Cross-Lingual Mathematical Reasoning in LLMs: Evaluating Performance on Icelandic vs. English Problems
The Fourth Workshop on Resources and Representations for Under-Resourced Languages and Domains (RESOURCEFUL 2026)
Abstract
We investigate whether large language models (LLMs) exhibit performance differences when solving mathematical problems presented in a low-resource language (Icelandic) versus a high-resource language (English). Using 847 multiple-choice problems from the Icelandic Mathematics Competition corpus (STAK), we evaluate two state-of-the-art models (Gemini-3-Flash-Preview and GPT-5.4-mini) in both multiple-choice (MC) and open-ended (OE) formats, with correctness determined by a three-judge quorum (Gemini-3-Flash, GPT-5.4-mini, Claude Sonnet 4.6) achieving 97.6% unanimous agreement. Our results reveal significant cross-lingual performance gaps that vary by model: Gemini-3-Flash shows a consistent English advantage of 2.4–10.0 percentage points across both evaluation modes, while GPT-5.4-mini exhibits no significant language effects.

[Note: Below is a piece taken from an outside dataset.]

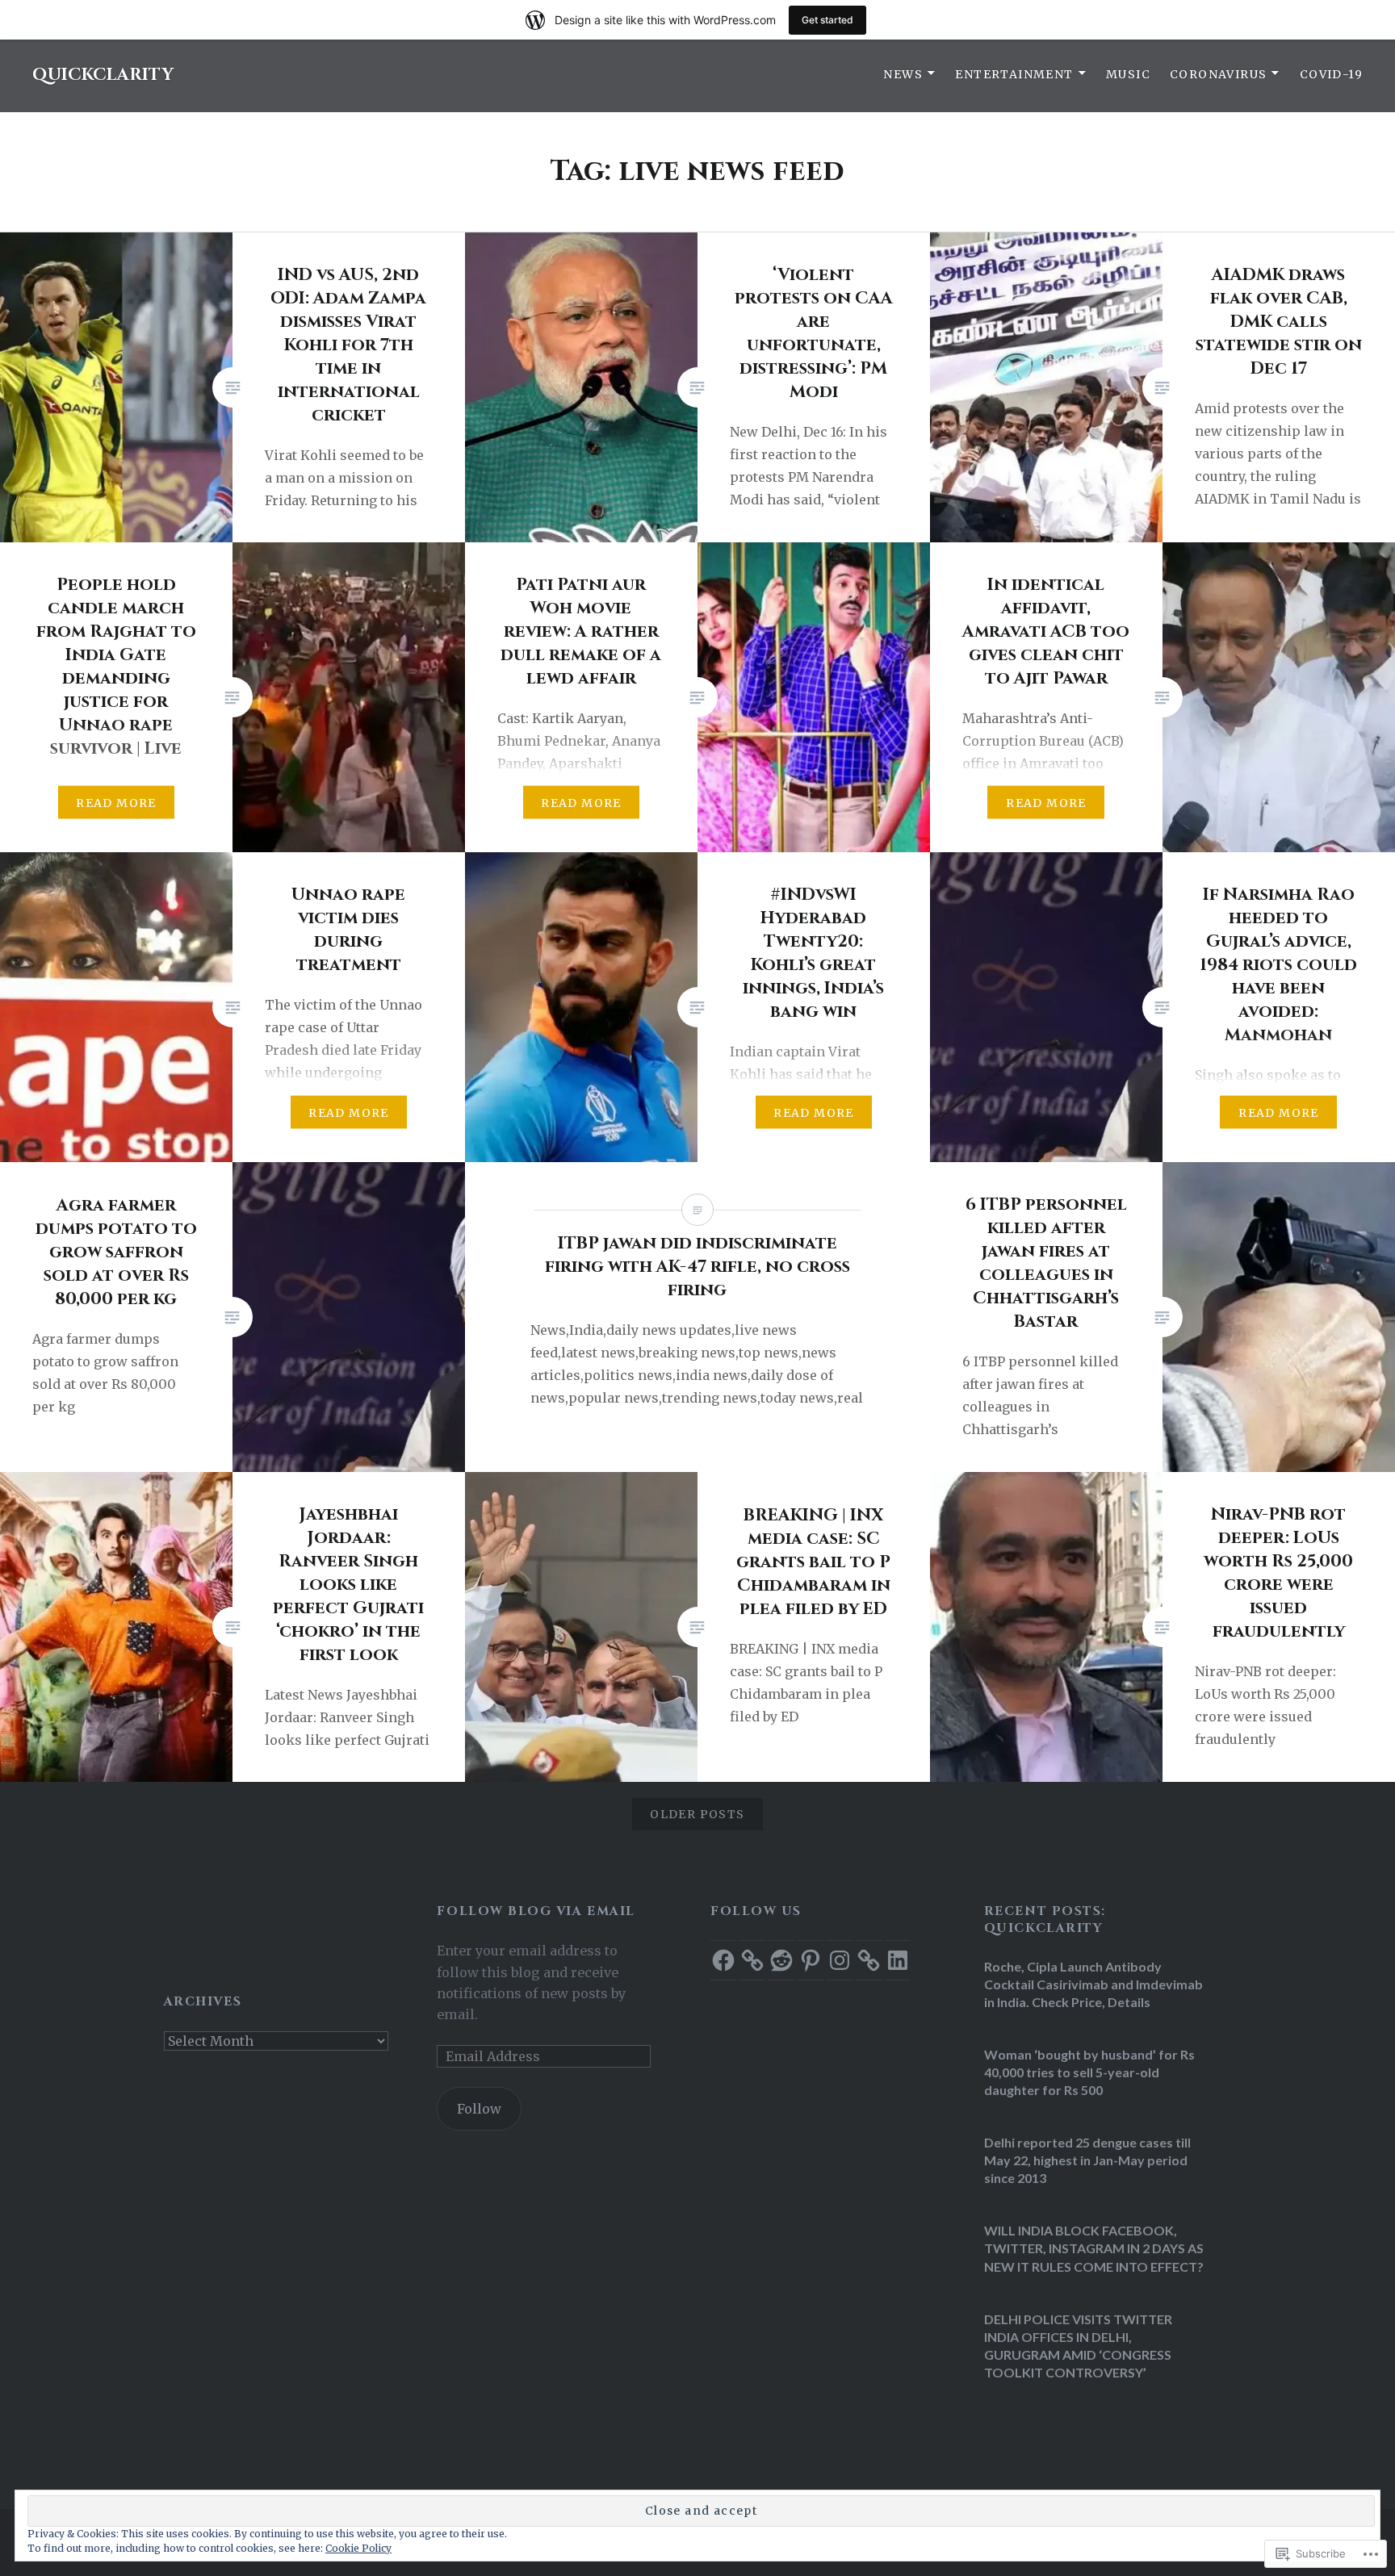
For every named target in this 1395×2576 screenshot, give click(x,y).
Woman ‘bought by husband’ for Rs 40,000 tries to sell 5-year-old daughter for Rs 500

Notably, GPT-5.4-mini demonstrates a substantial MC deficit, achieving only 42% in that format despite reaching 69-71% accuracy on OE problems. Analysis of answer patterns reveals a strong option position bias in GPT-5.4-mini, with systematic over-selection of option B and under-selection of option D. These findings suggest that language does affect LLM mathematical reasoning for some models, but the effect is model-dependent and interacts with evaluation format, with implications for deploying LLMs in educational contexts for speakers of low-resource languages.